The tool comprises currently 3 different reports:
The Reports will contain information based on the depth
, maturity
and version
settings. The most elaborate of the
reports will list the following sections:
- added,
- removed and
- changed resources
- breaking stuff
- potentially breaking stuff
The report will show breaking and potentially breaking observations that occurs as a result of a change from the existing API to the coming API, but it will also include suggested improvements to the existing in order to be able to go from the existing towards a new future version of the service with the least possible pain for the client. Basically these suggestions could be considered as candidates for a gradual implementation in the existing API and be a part of the existing API before moving to the future API. The reasoning behind that is that clients needs to incorporate some of e.g. the response codes into their programming model in order to react easily to API evolution.
-
breaking stuff
-
potentially breaking stuff
-
changes
-
improvements to existing API
-
changes to content-types
-
changes to parameters
-
changes to properties
-
changes to responses
The report will show breaking and potentially breaking observations that occurs as a result of a change from the existing API to the coming API and includes suggested improvements to the existing in order to be able to go from the existing towards a new future version of the service with the least possible pain for the client. Basically these suggestions could be considered as candidates for a gradual implementation in the existing API and be a part of the existing API before moving to the future API. The reasoning behind that is that clients needs to incorporate some of e.g. the response codes into their programming model in order to react easily to API evolution.
The tool can be used with different settings, the level of depth in the analysis can be set and so can the maturity and versions.
all
everything that can be checked upon is included in the report, this together with maturityfull
will give the most elaborate report.breaking
this will only report breaking changespotentially breaking
this will report breaking and potentially breaking changeslaissez-faire
this will report changes at the endpoint level
###The maturity can be set into:
full
this is the most elaborated checklow
this is the most relaxed check and usually used together withlaissez-faire
depth
Using the full
maturity gives feedback at Richardson maturity model highest level for opinionated REST services
using HAL (see section on the opinionated parts below)
The Open API Diff project is maven based and thus it can be build by using:
mvn verify
This will compile and run tests (unit-, integration- and verification-tests) More information on the thoughts on the structure etc. in the project
Use with different levels of how to work with the opinionated stuff such as the diff-level, maturity level, etc. can be found in the usage information
The reports are made in a first rudimentary form and it is hoped that the use of the tool will lead to reports that are taylormade to the needs that hopefully is there for service developers to be able to determine in an easy and predictable way whether the coming API is backward compliant or not and whether some clients may see the new version breaking stuff in the application using the service and thus providing its users with a bad experience.
Currently 3 reports are supported (HTML, MarkDown, TXT).

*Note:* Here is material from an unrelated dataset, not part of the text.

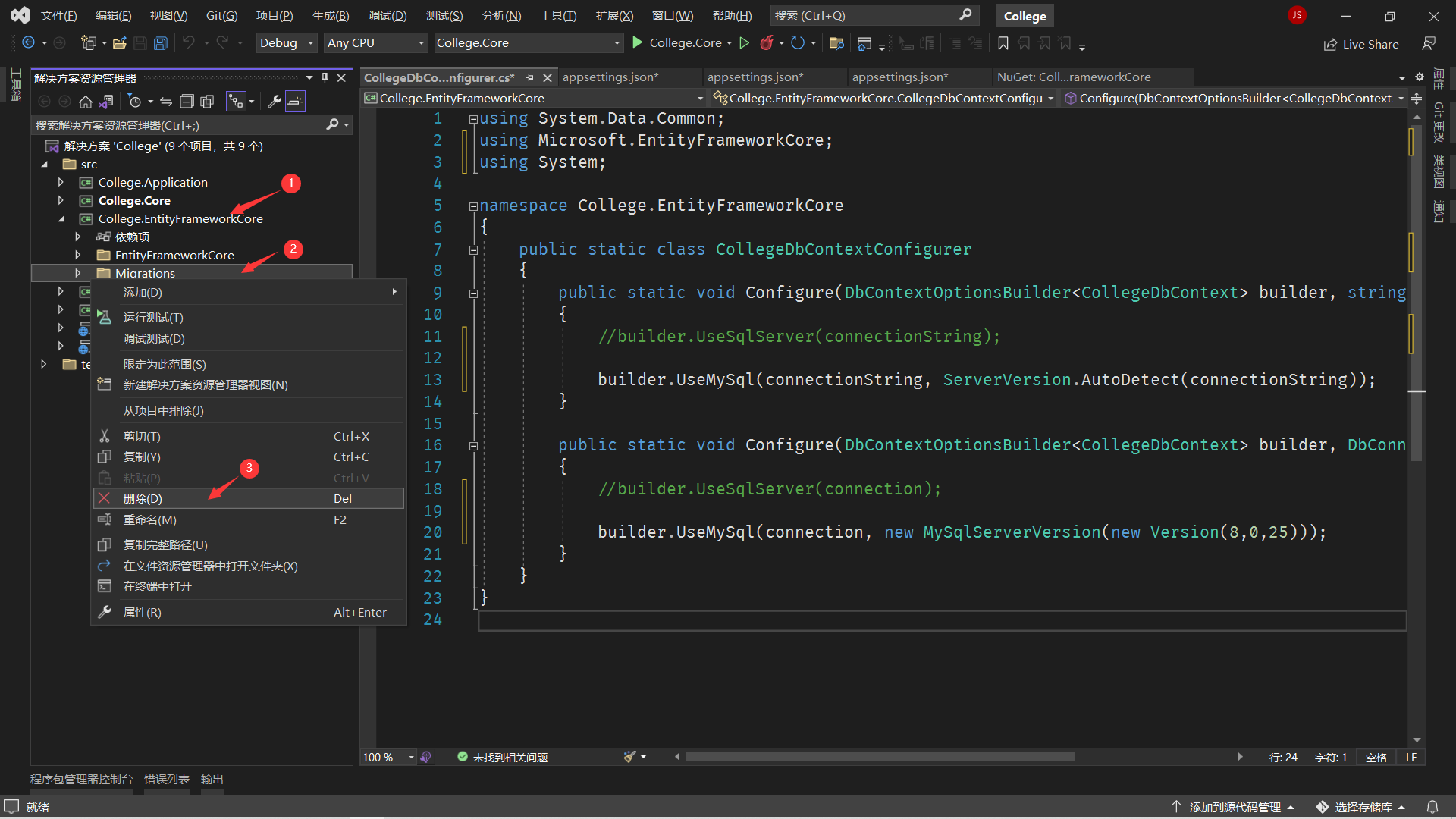Click the horizontal editor scrollbar thumb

The findings will be shown and exemplified by the use of the HTML based report in order to show something visual along with an explanation of why this finding exist and why it is a part of the report.
The current edition is merely a tool in its early stages, if this is found useful, it could evolve into a more elaborate tool. Currently this seems to require some consensus on the opinionated parts in order to get the most value from the comparison of APIs. Support for configuration of a response, header, etc. profile, that suits individual needs. Support for API capabilities as shown in the api capabilities is one of the things under consideration, but first a stable version of the current version needs to be verified by others in order to see the potential for the tool.
The inspiration was found in the existing tools for swagger-diff, and the wish to take responses, headers and content-types into the tooling. The implementation took its starting point in the deepoove project on swagger-diff. A big thanks goes to the swagger-diff people.
The samples from the swagger-diff project has been kept in the project to let people having experiences with the swagger-diff project have an easy way to get started with this if they want to use a more opinionated tool. The diffs done in swagger-diff can be done in this tool tool. Being the opinionated tool it is these chacks are not the default ones.